If the administrative threshold does not apply to you for any reason, make sure any working time (paid or voluntary) is subtracted from your work preparation requirements. We’ve received reports of work roaches (or perhaps we should compare them to a much more predatory insect) abusing all guidelines. (For the detail on this, see paragraph 5 of the DWP regulations and page 4 of the Housing Systems briefing.)

We intend to publish further advice on how whittle down work preparation requirements.
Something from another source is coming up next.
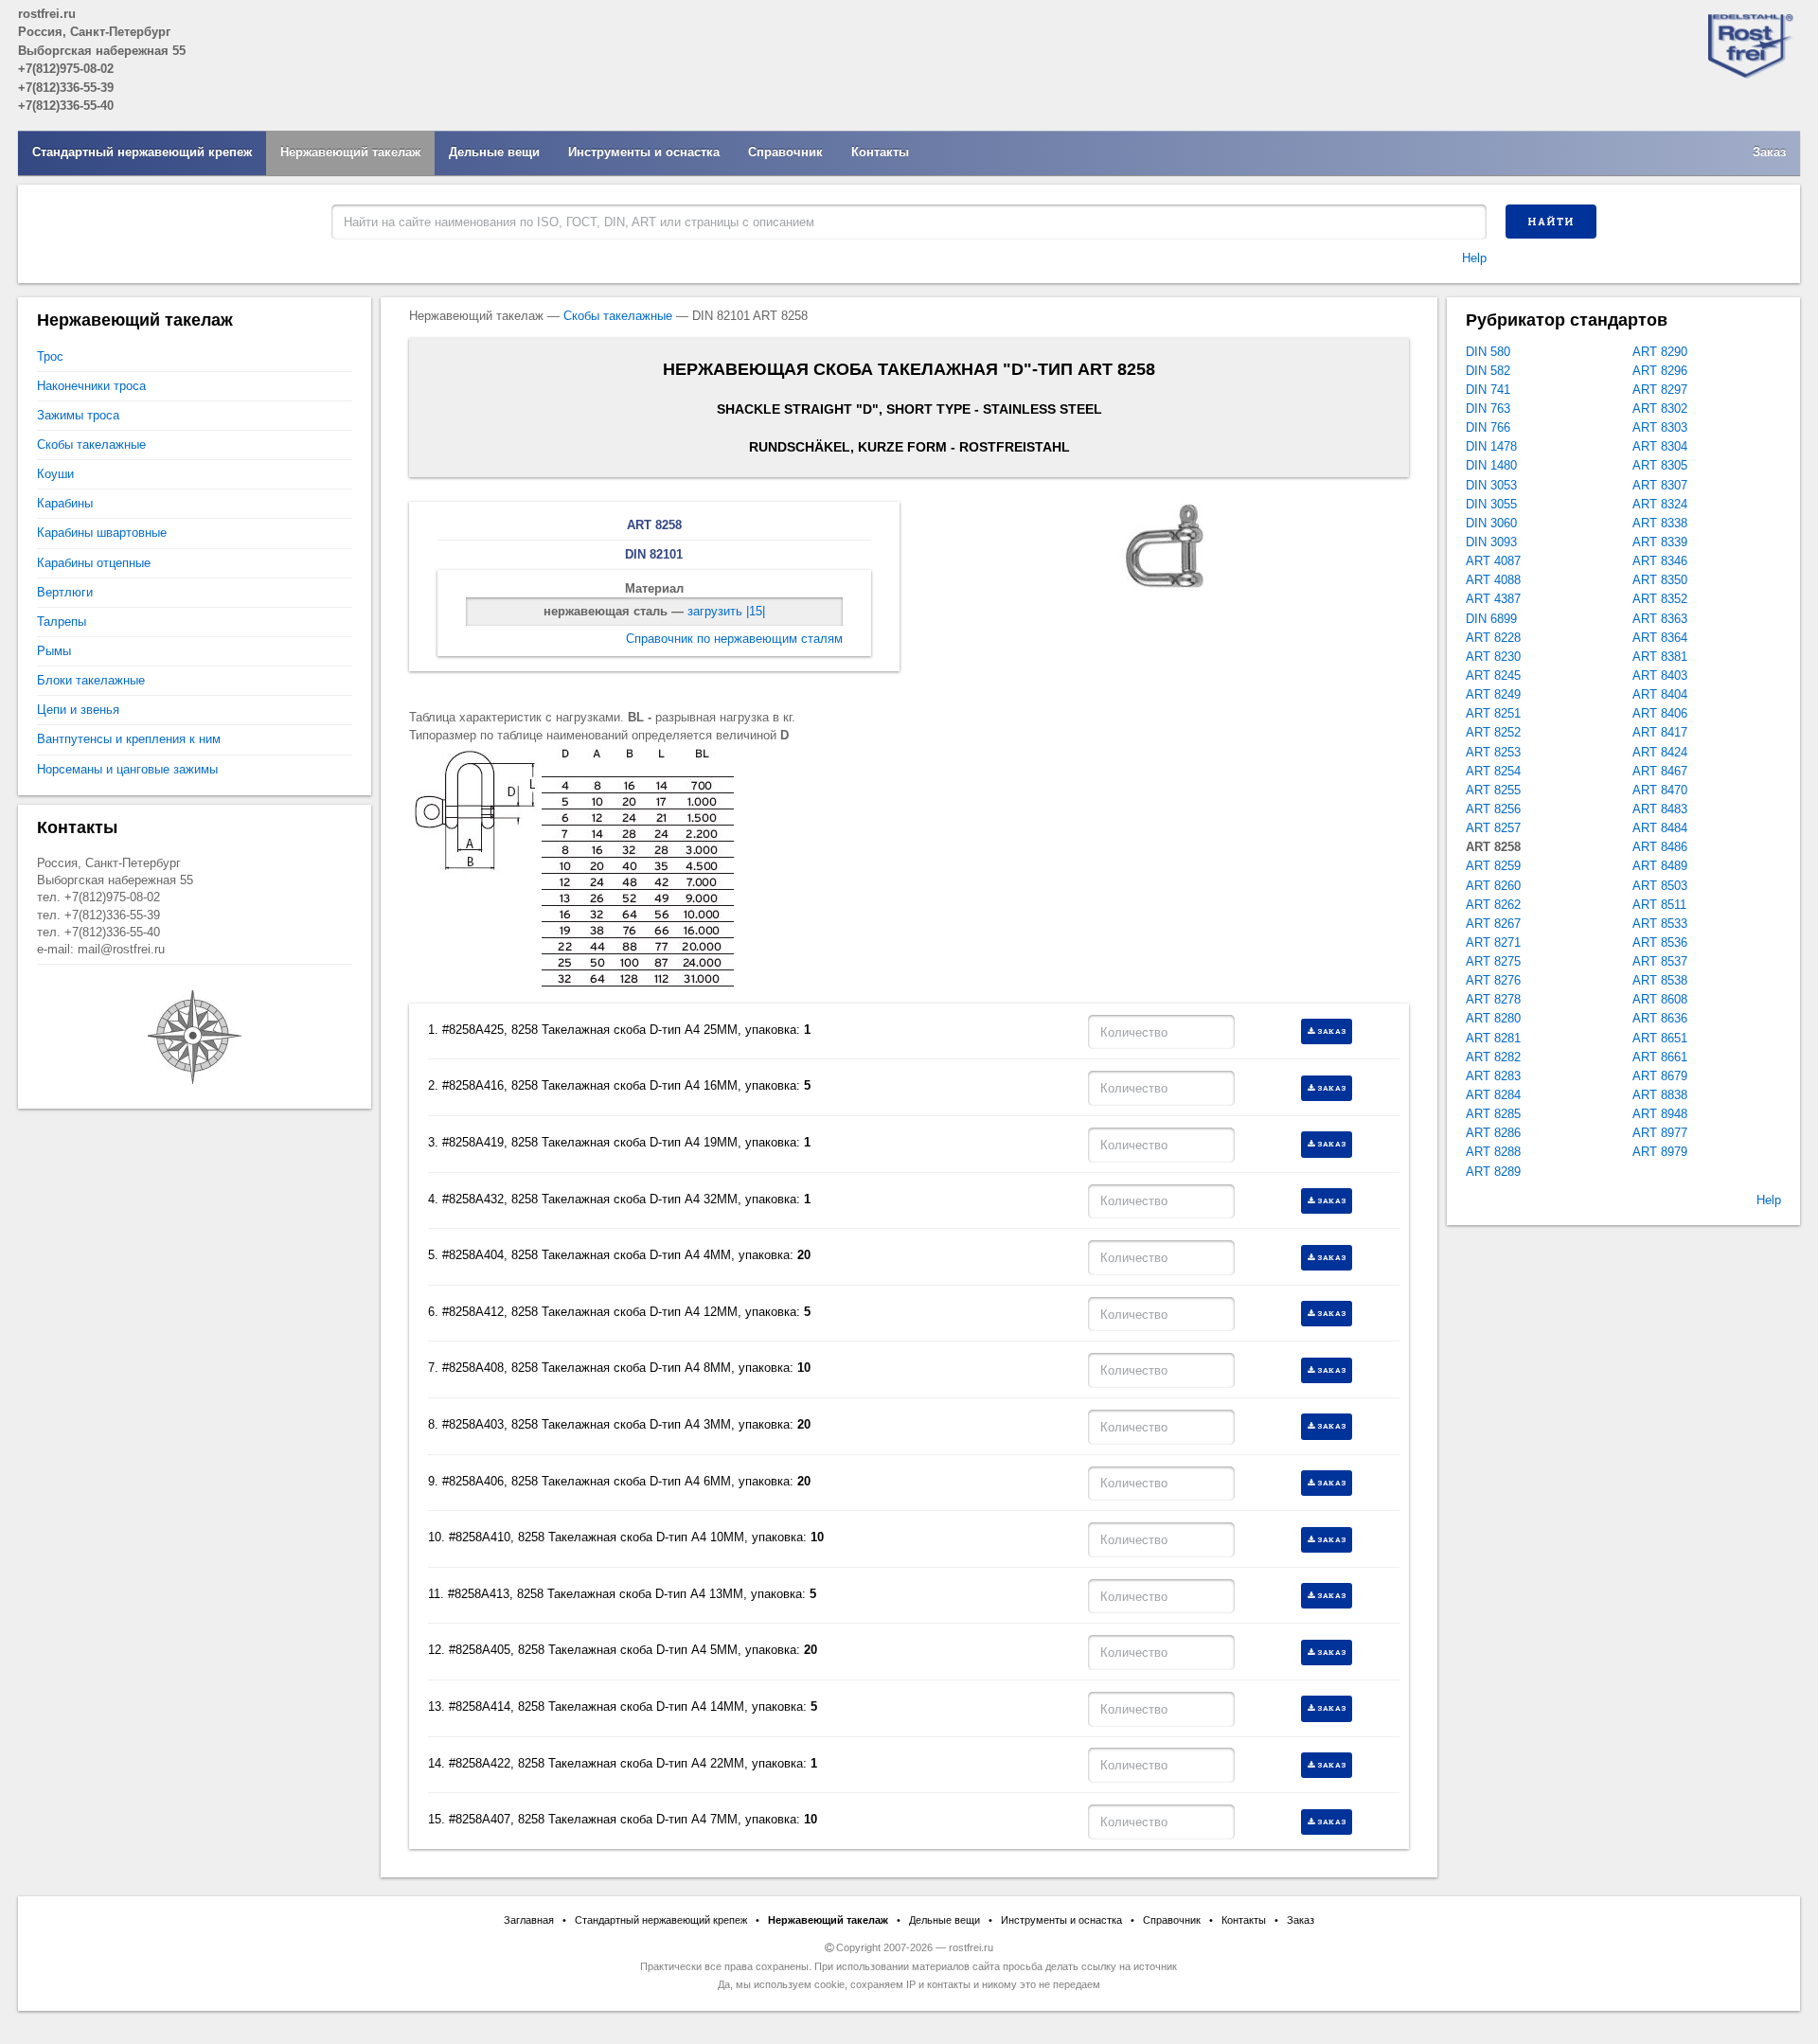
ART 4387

We are also seeking advice on whether tort law (interference of a third party in a contract) can be used to defend working claimants and how DWP actions could be violating data protection rights, the EU working time directive (which after the EU referendum might be in question) and various health and safety regulations.

Make or break

Meanwhile, the government and workfare industry sees in-work conditionality as the make-or-break element of Universal Credit. It is also a tangle of dodgy and contradictory regulation from start to finish. Under these circumstances, unemployed and low-paid workers need to join together and bring it down. All unions need to attack this regime and all sanctions – and that includes the union representing DWP workers, who are likely to end up sanctioning each other in a set-up worthy of a Monty Python sketch. For further thoughts on this, see our previous post Sanctions Centre: Open All Hours?

Some have suggested that in-work conditionality will be “political dynamite” or the regime’s “Poll Tax moment“. We can’t say for sure at this point. However, if we stand up for ourselves and target the system’s weak points we can bring that moment closer.